Advanced Science (Nov 2024)
An Explainable Graph Neural Framework to Identify Cancer‐Associated Intratumoral Microbial Communities
Abstract
Abstract Microbes are extensively present among various cancer tissues and play critical roles in carcinogenesis and treatment responses. However, the underlying relationships between intratumoral microbes and tumors remain poorly understood. Here, a MIcrobial Cancer‐association Analysis using a Heterogeneous graph transformer (MICAH) to identify intratumoral cancer‐associated microbial communities is presented. MICAH integrates metabolic and phylogenetic relationships among microbes into a heterogeneous graph representation.
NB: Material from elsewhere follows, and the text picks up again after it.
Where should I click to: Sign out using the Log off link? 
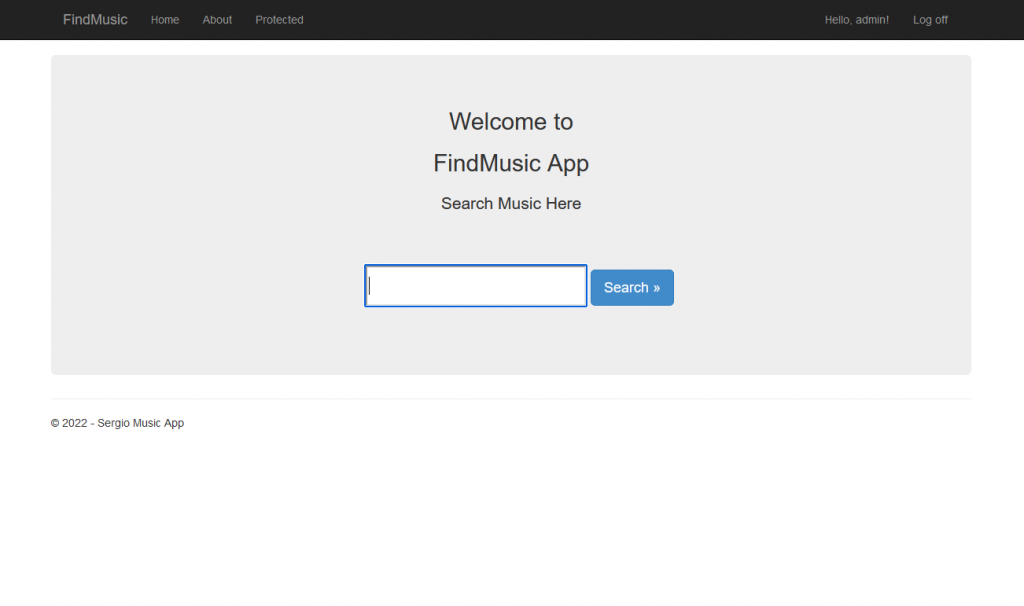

It uses a graph transformer to holistically capture relationships between intratumoral microbes and cancer tissues, which improves the explainability of the associations between identified microbial communities and cancers. MICAH is applied to intratumoral bacterial data across 5 cancer types and 5 fungi datasets, and its generalizability and reproducibility are demonstrated. After experimentally testing a representative observation using a mouse model of tumor‐microbe‐immune interactions, a result consistent with MICAH's identified relationship is observed. Source tracking analysis reveals that the primary known contributor to a cancer‐associated microbial community is the organs affected by the type of cancer. Overall, this graph neural network framework refines the number of microbes that can be used for follow‐up experimental validation from thousands to tens, thereby helping to accelerate the understanding of the relationship between tumors and intratumoral microbiomes.